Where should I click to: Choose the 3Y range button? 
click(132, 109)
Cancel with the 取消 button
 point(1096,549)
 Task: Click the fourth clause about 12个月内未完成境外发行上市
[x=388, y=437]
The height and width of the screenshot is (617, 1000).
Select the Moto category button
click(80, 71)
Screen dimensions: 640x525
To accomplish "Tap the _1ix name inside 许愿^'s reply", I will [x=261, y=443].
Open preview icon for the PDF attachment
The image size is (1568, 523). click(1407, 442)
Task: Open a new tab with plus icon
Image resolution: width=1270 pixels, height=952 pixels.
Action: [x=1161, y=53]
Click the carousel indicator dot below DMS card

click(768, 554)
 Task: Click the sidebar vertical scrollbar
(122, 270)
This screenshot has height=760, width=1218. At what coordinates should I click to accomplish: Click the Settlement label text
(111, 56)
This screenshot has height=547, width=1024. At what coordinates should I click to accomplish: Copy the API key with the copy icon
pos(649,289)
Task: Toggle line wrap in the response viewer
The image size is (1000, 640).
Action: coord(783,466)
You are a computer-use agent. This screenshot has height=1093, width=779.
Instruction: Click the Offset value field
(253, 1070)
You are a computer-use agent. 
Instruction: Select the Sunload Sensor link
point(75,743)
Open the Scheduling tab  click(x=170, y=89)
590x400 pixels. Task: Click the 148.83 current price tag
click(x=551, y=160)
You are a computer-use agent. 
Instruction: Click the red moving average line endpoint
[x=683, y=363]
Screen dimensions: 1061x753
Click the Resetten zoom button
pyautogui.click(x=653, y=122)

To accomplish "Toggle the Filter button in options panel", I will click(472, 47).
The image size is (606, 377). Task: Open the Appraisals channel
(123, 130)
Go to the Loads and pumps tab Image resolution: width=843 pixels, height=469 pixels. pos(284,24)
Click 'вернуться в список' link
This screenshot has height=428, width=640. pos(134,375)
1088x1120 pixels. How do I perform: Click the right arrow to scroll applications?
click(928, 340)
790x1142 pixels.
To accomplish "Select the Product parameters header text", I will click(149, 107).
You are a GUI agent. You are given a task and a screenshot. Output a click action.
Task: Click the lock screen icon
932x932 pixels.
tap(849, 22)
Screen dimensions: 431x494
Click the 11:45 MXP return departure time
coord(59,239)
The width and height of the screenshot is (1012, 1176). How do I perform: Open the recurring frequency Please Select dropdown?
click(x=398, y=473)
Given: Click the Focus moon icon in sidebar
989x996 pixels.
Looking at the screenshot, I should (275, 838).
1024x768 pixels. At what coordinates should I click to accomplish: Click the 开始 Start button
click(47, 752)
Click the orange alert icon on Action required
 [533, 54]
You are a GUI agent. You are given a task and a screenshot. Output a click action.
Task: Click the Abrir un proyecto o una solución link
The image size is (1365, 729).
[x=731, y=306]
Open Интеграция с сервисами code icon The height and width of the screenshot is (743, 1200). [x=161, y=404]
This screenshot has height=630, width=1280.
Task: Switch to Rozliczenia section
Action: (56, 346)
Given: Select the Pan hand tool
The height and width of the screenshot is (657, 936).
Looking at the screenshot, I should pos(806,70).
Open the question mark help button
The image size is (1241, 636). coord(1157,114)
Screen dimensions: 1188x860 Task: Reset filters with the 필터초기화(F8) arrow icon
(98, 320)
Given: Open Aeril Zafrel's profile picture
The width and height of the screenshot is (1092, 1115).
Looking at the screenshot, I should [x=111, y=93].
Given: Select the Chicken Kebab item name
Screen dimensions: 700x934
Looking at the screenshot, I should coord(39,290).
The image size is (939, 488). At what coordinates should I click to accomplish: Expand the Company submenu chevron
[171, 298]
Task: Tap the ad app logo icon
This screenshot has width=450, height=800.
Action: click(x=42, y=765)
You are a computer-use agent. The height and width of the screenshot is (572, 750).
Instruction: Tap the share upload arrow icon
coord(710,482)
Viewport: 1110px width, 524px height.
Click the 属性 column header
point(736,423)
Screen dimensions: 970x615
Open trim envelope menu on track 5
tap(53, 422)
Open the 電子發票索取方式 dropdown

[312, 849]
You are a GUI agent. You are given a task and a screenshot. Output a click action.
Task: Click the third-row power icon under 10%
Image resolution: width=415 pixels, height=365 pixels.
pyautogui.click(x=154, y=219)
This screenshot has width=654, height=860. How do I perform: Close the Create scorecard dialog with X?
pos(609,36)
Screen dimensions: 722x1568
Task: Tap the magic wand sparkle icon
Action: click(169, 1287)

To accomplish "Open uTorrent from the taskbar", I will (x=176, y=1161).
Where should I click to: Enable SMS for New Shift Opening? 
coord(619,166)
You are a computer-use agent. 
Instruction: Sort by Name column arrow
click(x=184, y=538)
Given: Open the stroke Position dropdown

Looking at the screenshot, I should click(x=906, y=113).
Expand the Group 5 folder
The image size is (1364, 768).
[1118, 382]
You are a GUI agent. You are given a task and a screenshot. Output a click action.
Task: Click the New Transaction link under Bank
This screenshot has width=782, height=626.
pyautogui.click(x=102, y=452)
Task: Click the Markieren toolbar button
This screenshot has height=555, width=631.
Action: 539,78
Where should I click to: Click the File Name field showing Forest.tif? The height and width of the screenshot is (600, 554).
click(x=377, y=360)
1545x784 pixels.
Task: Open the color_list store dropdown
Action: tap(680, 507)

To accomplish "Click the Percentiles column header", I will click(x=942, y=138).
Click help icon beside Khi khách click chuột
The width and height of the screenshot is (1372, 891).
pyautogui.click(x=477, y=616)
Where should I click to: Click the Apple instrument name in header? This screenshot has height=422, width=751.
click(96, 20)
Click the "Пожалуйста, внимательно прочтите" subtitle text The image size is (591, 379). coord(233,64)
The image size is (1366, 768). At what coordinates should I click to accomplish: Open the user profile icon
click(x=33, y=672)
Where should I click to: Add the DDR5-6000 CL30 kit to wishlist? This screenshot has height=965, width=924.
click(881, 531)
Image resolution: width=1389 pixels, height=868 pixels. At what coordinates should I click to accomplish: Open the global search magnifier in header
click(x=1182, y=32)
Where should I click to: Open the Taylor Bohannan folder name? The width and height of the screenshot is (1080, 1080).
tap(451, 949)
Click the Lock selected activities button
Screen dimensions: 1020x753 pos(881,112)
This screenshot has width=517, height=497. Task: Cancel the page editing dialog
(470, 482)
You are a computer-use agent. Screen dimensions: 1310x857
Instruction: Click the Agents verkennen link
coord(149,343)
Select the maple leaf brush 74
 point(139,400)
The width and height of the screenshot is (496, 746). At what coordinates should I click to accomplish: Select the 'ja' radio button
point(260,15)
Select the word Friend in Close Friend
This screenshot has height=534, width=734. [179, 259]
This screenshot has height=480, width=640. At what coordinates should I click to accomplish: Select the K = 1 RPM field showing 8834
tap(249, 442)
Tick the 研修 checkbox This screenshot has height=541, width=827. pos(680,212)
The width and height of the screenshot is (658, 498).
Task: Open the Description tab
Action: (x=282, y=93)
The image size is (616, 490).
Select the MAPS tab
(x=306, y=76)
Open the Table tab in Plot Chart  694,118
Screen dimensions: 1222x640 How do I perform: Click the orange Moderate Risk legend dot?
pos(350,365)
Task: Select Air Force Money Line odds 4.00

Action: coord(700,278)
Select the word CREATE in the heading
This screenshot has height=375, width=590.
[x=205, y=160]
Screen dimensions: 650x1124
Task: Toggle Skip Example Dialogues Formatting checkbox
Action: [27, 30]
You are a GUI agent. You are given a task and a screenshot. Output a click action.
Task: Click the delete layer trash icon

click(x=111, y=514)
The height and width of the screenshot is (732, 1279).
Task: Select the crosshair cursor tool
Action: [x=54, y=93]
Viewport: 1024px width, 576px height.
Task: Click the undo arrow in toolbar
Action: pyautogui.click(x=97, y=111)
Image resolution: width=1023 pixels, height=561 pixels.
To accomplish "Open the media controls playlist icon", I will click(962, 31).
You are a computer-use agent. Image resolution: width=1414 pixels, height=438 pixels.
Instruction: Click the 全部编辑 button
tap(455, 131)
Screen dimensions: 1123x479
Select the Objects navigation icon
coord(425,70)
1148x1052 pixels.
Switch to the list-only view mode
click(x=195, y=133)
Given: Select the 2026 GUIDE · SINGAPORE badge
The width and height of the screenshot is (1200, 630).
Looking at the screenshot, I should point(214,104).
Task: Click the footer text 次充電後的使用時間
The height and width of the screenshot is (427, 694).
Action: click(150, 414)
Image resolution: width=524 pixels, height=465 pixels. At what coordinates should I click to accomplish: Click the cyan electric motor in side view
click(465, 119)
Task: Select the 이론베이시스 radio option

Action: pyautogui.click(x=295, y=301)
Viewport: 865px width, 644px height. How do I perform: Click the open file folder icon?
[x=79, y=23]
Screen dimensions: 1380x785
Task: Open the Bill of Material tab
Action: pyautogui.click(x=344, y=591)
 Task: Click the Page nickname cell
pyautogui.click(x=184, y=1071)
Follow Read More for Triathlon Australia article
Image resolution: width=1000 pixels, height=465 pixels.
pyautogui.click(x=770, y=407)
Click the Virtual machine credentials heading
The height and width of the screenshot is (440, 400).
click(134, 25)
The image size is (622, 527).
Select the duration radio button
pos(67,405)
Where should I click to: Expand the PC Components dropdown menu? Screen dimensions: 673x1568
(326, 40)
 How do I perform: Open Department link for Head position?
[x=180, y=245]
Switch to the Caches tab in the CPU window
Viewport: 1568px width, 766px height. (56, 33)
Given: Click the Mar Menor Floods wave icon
+-------+
**Task goal**:
The required output is every line above from the one with "Task: Click the sidebar vertical scrollbar" down to the one with "Task: Toggle line wrap in the response viewer", restated word for word, ends included.

**Solution to this exercise**:
 Task: Click the sidebar vertical scrollbar
(122, 270)
This screenshot has height=760, width=1218. At what coordinates should I click to accomplish: Click the Settlement label text
(111, 56)
This screenshot has height=547, width=1024. At what coordinates should I click to accomplish: Copy the API key with the copy icon
pos(649,289)
Task: Toggle line wrap in the response viewer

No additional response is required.